# EXERCISE GOAL
Starting at the line that contains "Where should I", write out each line through the end of the data below, exactly as it stands. Skip any pictures.

(Collected data)

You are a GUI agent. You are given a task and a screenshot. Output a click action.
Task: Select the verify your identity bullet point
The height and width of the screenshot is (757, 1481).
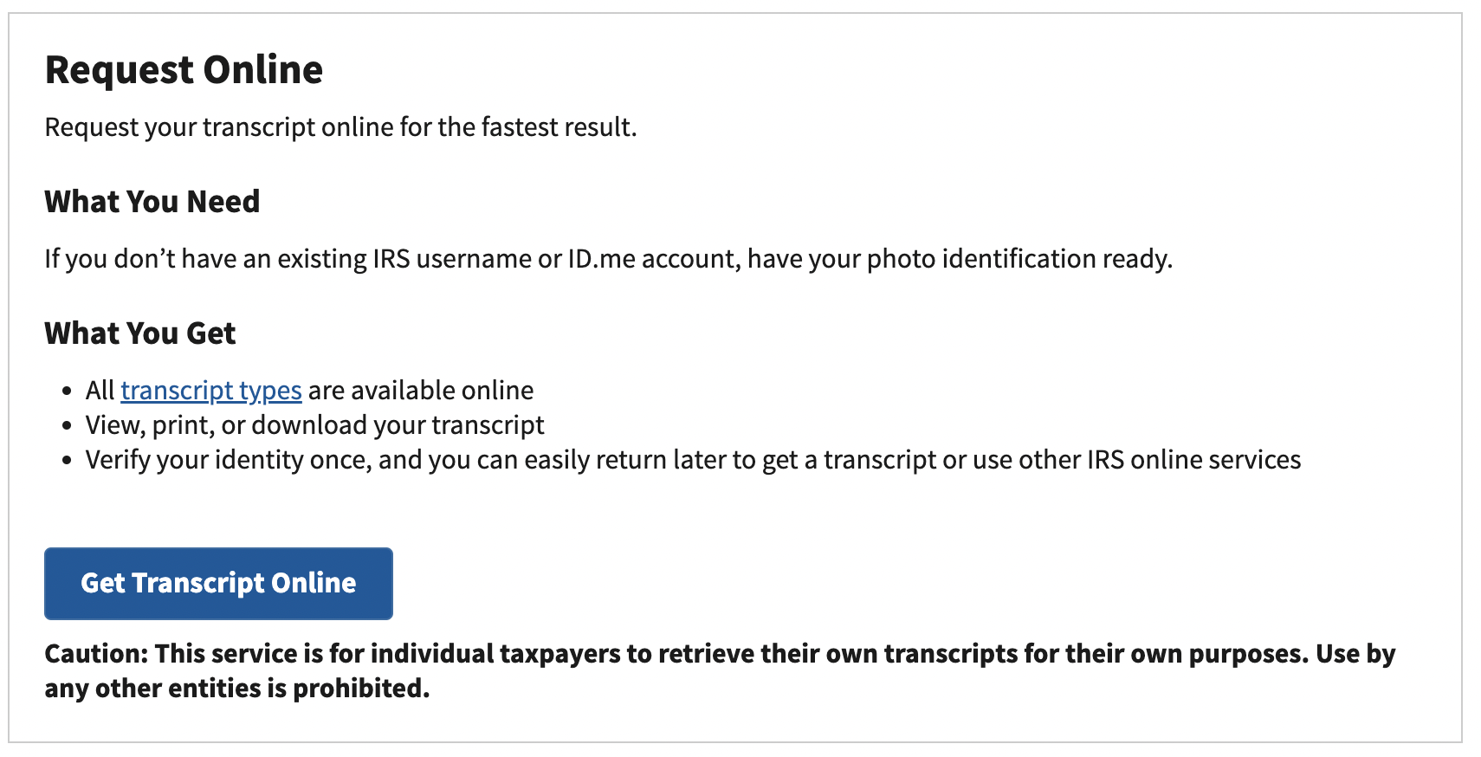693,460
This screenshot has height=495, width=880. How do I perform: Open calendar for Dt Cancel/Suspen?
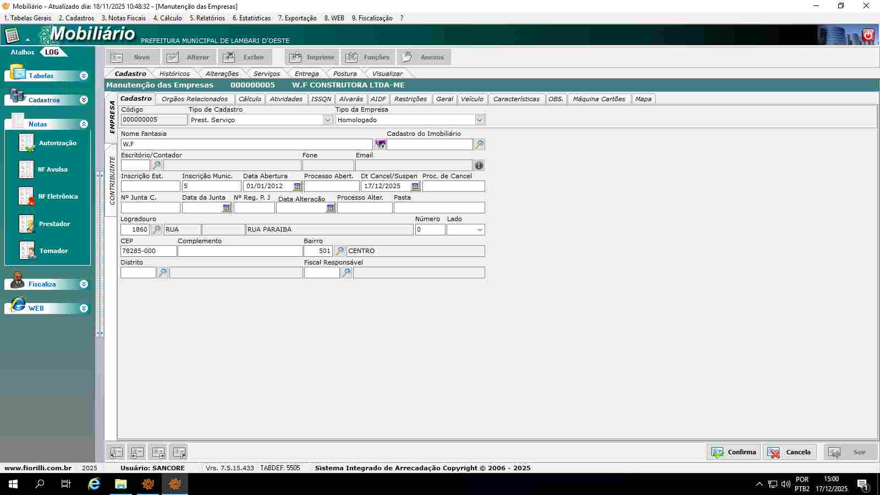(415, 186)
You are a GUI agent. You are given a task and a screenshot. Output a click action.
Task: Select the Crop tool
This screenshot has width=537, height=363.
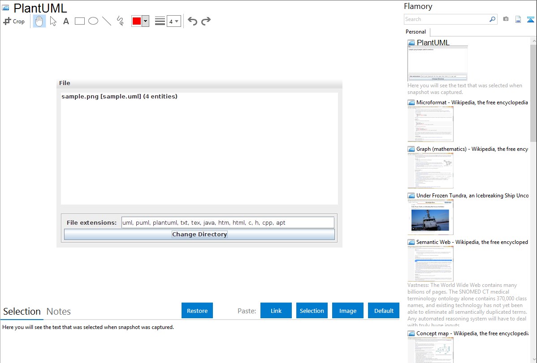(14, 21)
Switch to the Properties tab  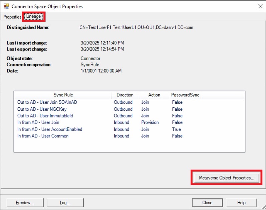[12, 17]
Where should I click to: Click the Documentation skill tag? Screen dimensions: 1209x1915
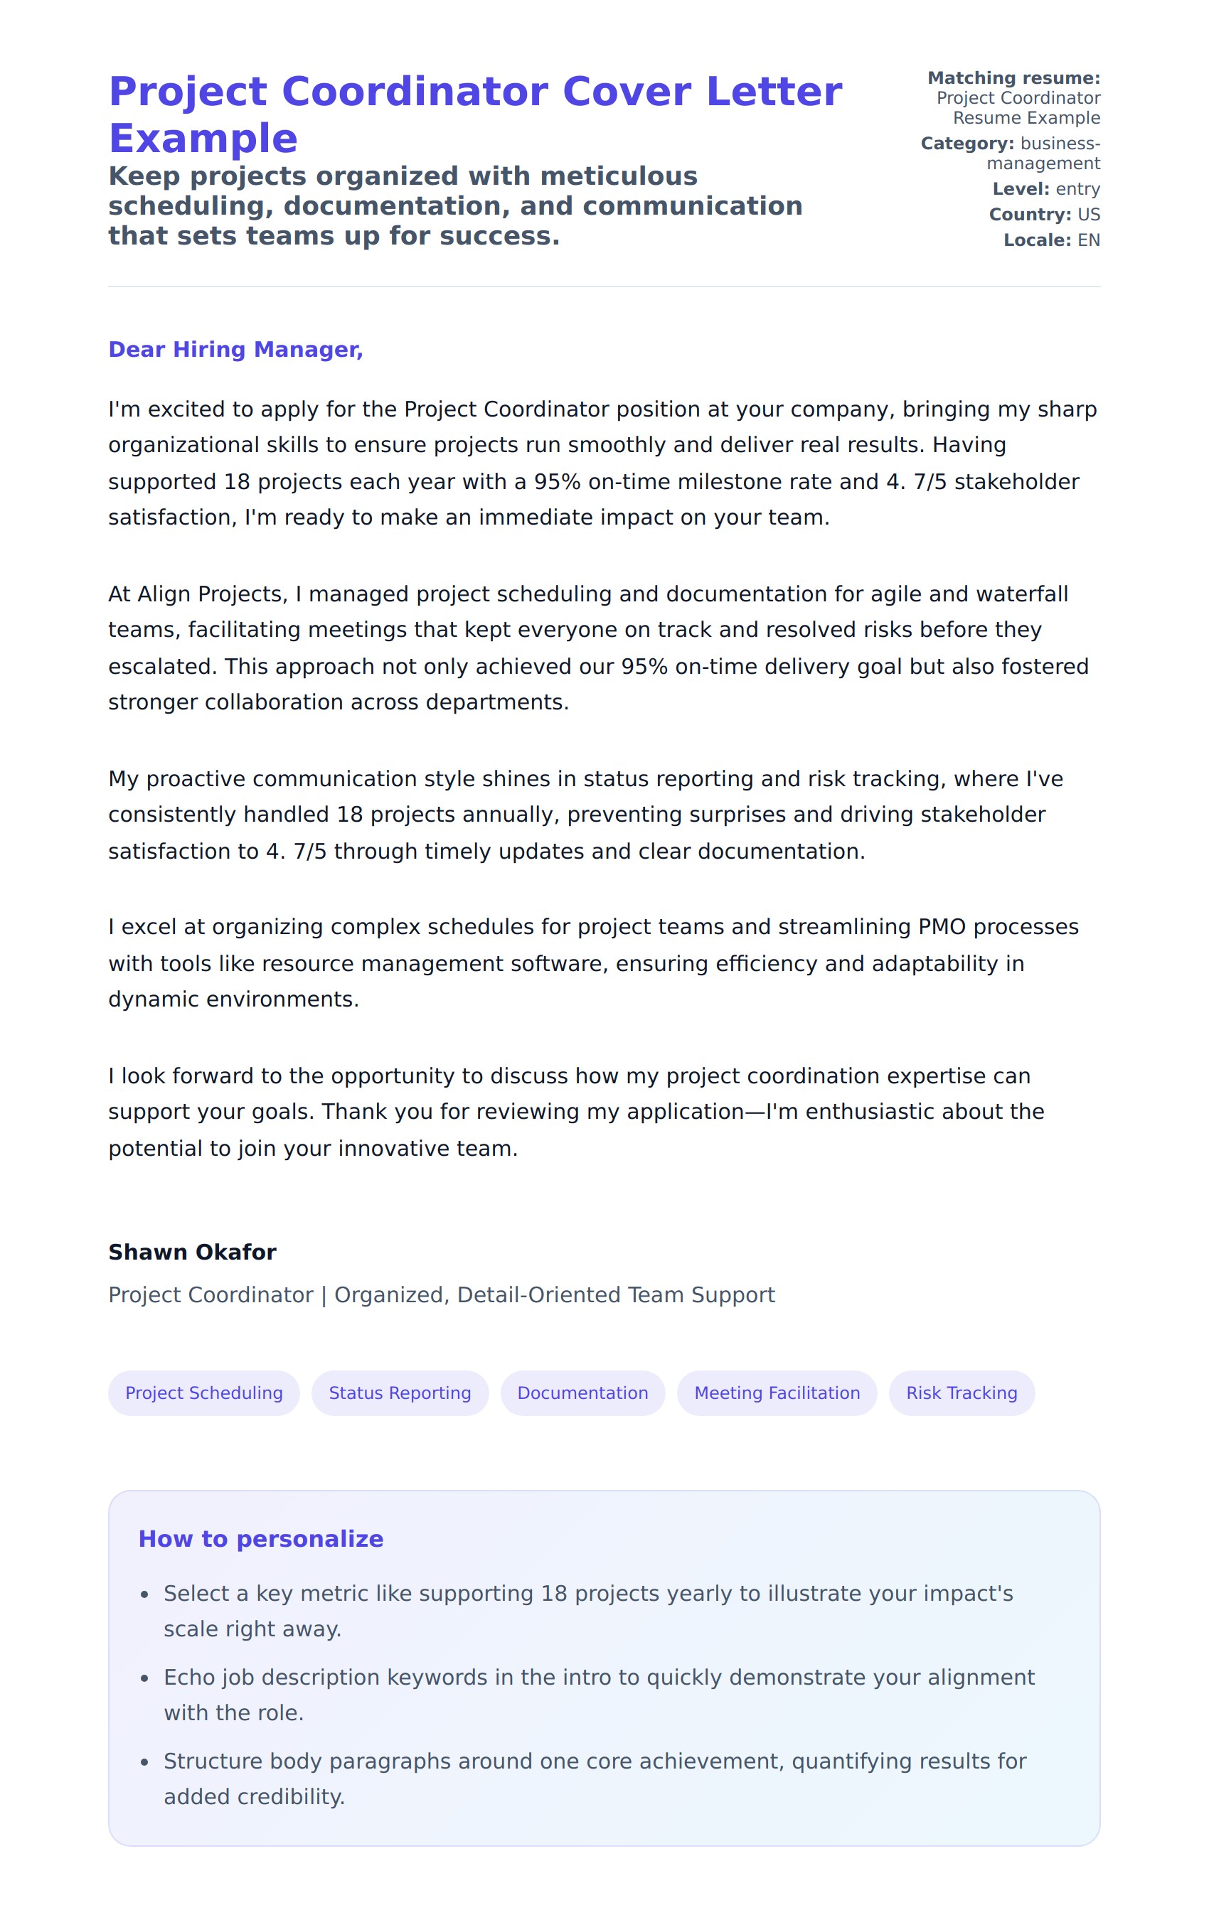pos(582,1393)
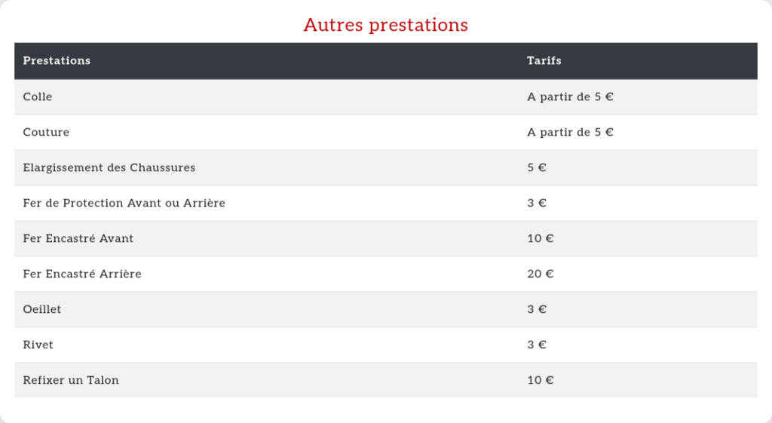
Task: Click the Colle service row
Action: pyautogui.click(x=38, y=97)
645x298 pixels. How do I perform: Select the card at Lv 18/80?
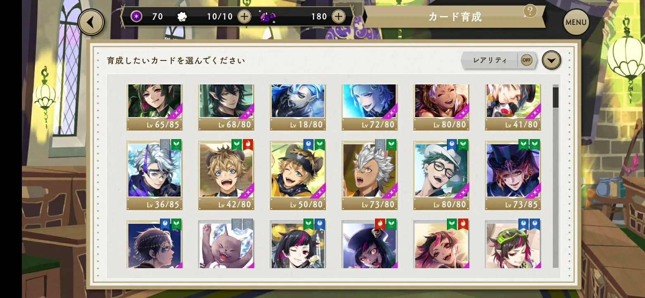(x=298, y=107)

# RESPONSE FOR THIS EXERCISE
Where should I click to: Click the Documentation skill tag? Screen dimensions: 1209x1915
pos(582,1393)
Task: Click the Colle service row
Action: pyautogui.click(x=38, y=97)
645x298 pixels. How do I perform: Select the card at Lv 18/80?
(x=298, y=107)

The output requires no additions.